▶ [Task requirements]: Copy the data that follows exactly. Include no pictures.

-----

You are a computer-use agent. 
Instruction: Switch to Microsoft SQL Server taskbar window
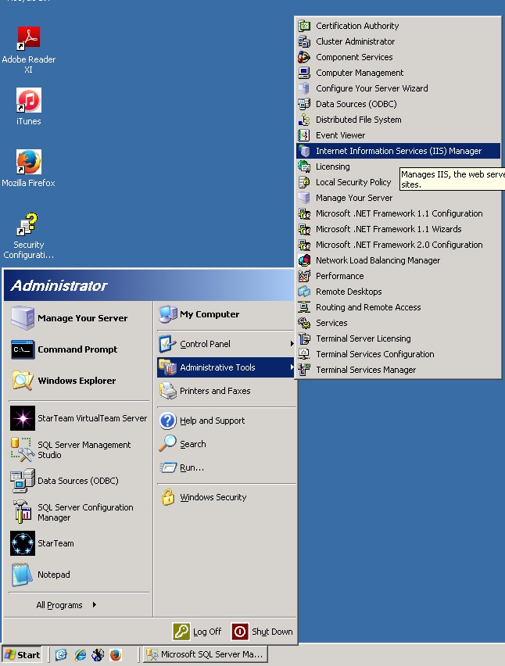pyautogui.click(x=206, y=655)
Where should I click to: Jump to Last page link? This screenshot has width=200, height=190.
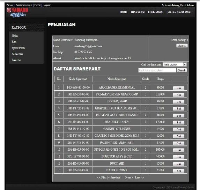coord(139,177)
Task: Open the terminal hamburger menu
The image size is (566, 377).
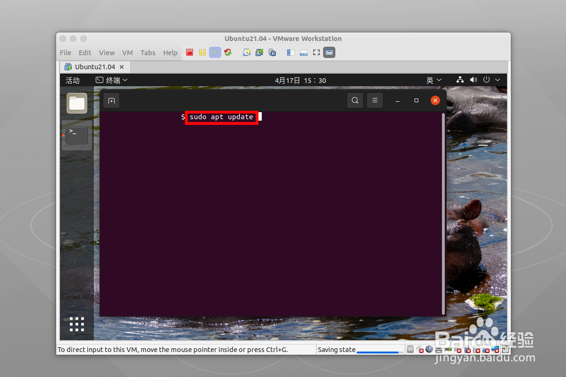Action: click(x=375, y=100)
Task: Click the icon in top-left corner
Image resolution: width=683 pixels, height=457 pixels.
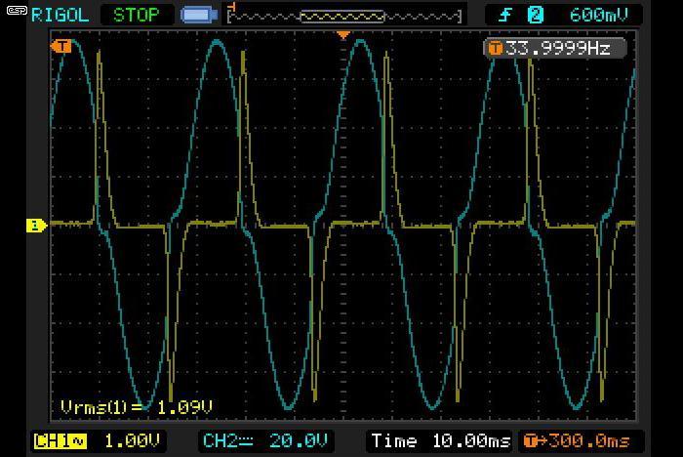Action: pyautogui.click(x=17, y=11)
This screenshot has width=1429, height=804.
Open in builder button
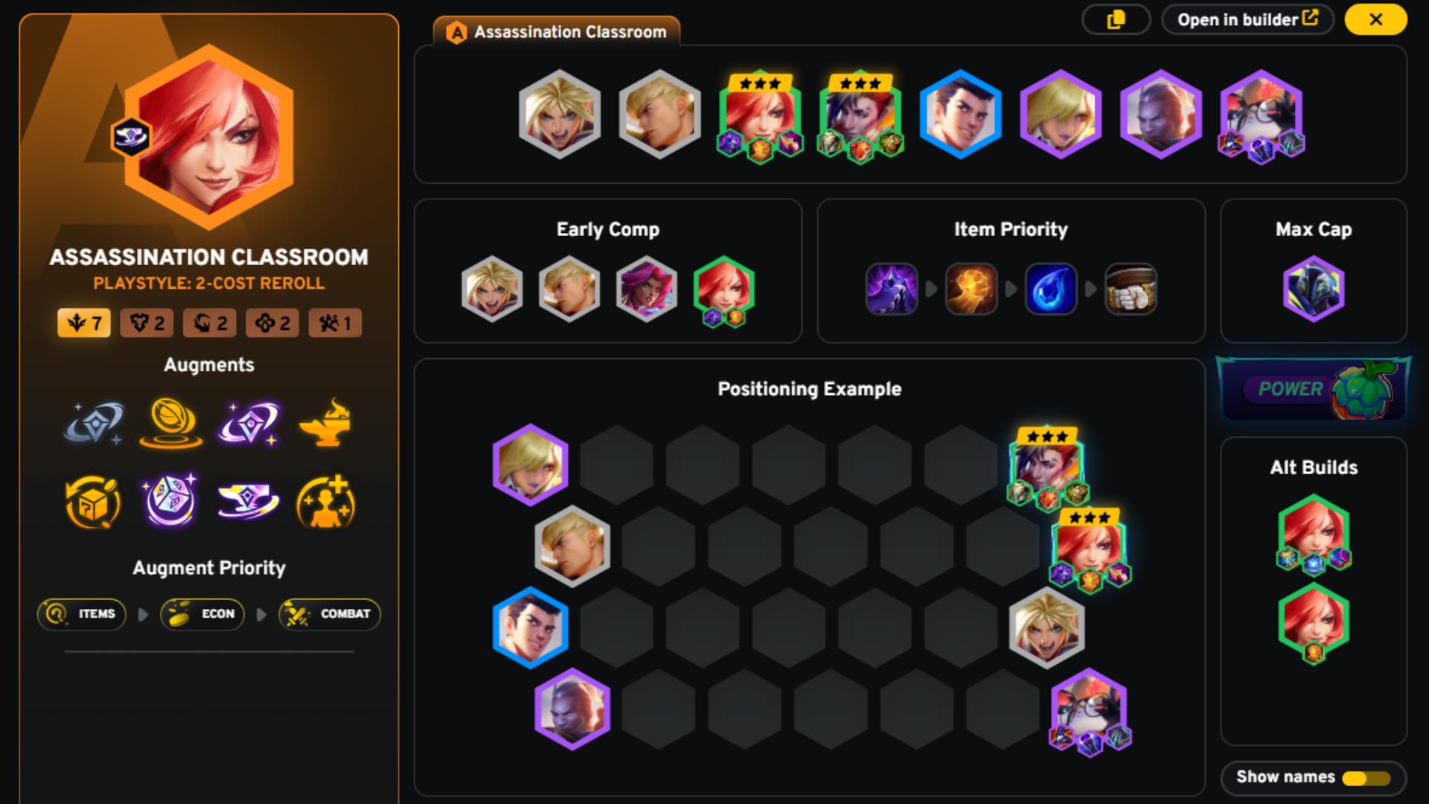1247,20
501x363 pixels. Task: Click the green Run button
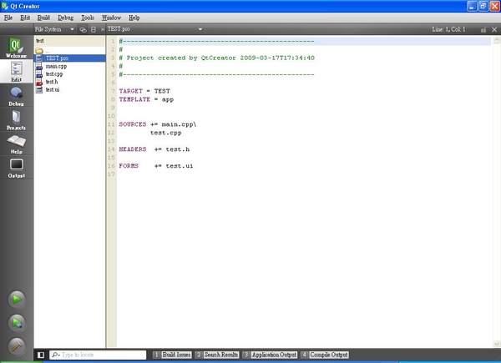(17, 299)
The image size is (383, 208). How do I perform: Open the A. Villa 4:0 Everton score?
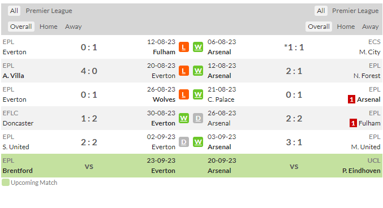(x=89, y=71)
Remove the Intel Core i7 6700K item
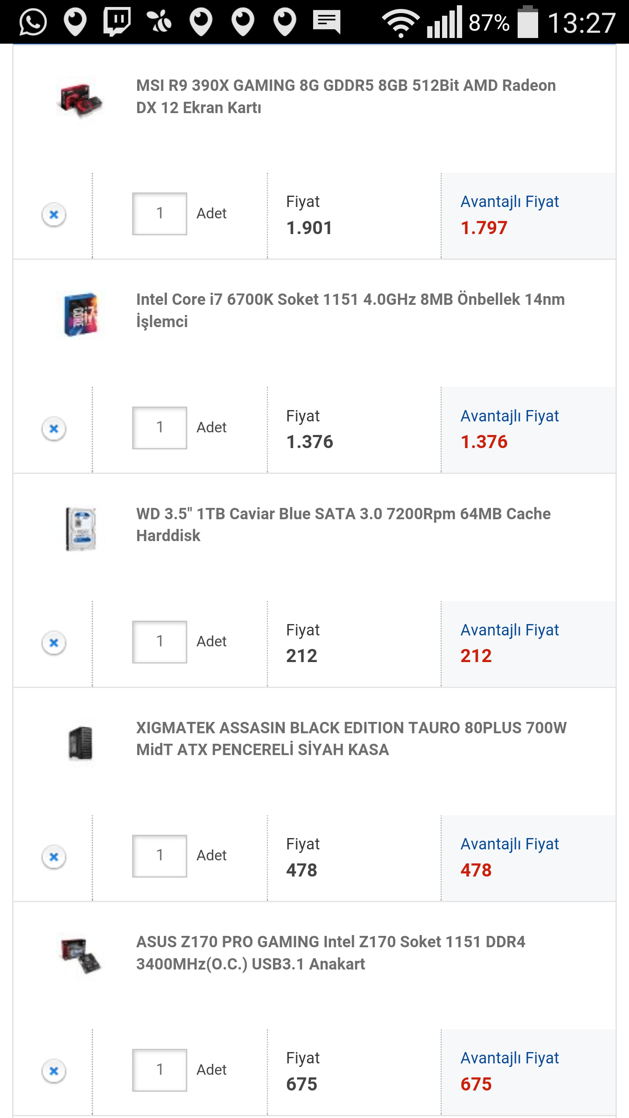Viewport: 629px width, 1118px height. coord(54,428)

-----

▶ [Exercise output]:
You are a computer-use agent. 
Instruction: Switch to Microsoft SQL Server taskbar window
pyautogui.click(x=206, y=655)
Where should I click to: Jump to Last page link? This screenshot has width=200, height=190.
coord(139,177)
Task: Open the terminal hamburger menu
The image size is (566, 377).
Action: click(x=375, y=100)
Task: Click the icon in top-left corner
Image resolution: width=683 pixels, height=457 pixels.
Action: pyautogui.click(x=17, y=11)
This screenshot has width=1429, height=804.
Open in builder button
1247,20
501x363 pixels. Task: Click the green Run button
(17, 299)
The image size is (383, 208). How do I perform: Open the A. Villa 4:0 Everton score?
(x=89, y=71)
Remove the Intel Core i7 6700K item
Viewport: 629px width, 1118px height. coord(54,428)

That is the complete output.